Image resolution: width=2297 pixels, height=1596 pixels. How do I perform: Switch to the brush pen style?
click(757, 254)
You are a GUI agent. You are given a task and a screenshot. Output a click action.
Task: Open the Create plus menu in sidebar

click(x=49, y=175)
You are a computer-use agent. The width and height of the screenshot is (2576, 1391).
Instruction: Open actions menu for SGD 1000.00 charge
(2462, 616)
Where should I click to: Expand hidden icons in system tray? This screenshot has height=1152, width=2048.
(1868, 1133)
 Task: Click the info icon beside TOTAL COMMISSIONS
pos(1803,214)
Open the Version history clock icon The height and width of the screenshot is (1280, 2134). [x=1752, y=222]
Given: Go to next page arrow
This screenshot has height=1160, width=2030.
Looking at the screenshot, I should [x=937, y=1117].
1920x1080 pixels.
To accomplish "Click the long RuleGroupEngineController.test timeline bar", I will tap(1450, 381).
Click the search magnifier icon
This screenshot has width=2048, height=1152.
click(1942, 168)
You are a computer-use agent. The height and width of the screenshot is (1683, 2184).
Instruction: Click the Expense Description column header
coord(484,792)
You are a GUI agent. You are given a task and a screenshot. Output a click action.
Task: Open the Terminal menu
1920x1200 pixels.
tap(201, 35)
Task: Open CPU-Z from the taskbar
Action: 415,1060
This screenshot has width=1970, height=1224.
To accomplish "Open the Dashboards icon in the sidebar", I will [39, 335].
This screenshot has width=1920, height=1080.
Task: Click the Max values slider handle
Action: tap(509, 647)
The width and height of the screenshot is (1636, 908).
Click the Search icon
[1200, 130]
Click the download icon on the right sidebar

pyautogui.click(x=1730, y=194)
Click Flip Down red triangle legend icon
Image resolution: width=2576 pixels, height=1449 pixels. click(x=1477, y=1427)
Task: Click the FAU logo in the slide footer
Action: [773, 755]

···

All of the lines above are to be restated word for word.

PROBLEM SOLUTION =
Image resolution: width=2297 pixels, height=1596 pixels. How do I perform: Switch to the brush pen style?
click(757, 254)
You are a GUI agent. You are given a task and a screenshot. Output a click action.
Task: Open the Create plus menu in sidebar

click(x=49, y=175)
You are a computer-use agent. The width and height of the screenshot is (2576, 1391).
Instruction: Open actions menu for SGD 1000.00 charge
(2462, 616)
Where should I click to: Expand hidden icons in system tray? This screenshot has height=1152, width=2048.
(1868, 1133)
 Task: Click the info icon beside TOTAL COMMISSIONS
pos(1803,214)
Open the Version history clock icon The height and width of the screenshot is (1280, 2134). [x=1752, y=222]
Given: Go to next page arrow
This screenshot has height=1160, width=2030.
Looking at the screenshot, I should [x=937, y=1117].
1920x1080 pixels.
To accomplish "Click the long RuleGroupEngineController.test timeline bar", I will tap(1450, 381).
Click the search magnifier icon
This screenshot has width=2048, height=1152.
click(1942, 168)
You are a computer-use agent. The height and width of the screenshot is (1683, 2184).
Instruction: Click the Expense Description column header
coord(484,792)
You are a GUI agent. You are given a task and a screenshot. Output a click action.
Task: Open the Terminal menu
1920x1200 pixels.
tap(201, 35)
Task: Open CPU-Z from the taskbar
Action: 415,1060
This screenshot has width=1970, height=1224.
To accomplish "Open the Dashboards icon in the sidebar", I will [39, 335].
This screenshot has width=1920, height=1080.
Task: Click the Max values slider handle
Action: tap(509, 647)
The width and height of the screenshot is (1636, 908).
Click the Search icon
[1200, 130]
Click the download icon on the right sidebar

pyautogui.click(x=1730, y=194)
Click Flip Down red triangle legend icon
Image resolution: width=2576 pixels, height=1449 pixels. click(x=1477, y=1427)
Task: Click the FAU logo in the slide footer
Action: [773, 755]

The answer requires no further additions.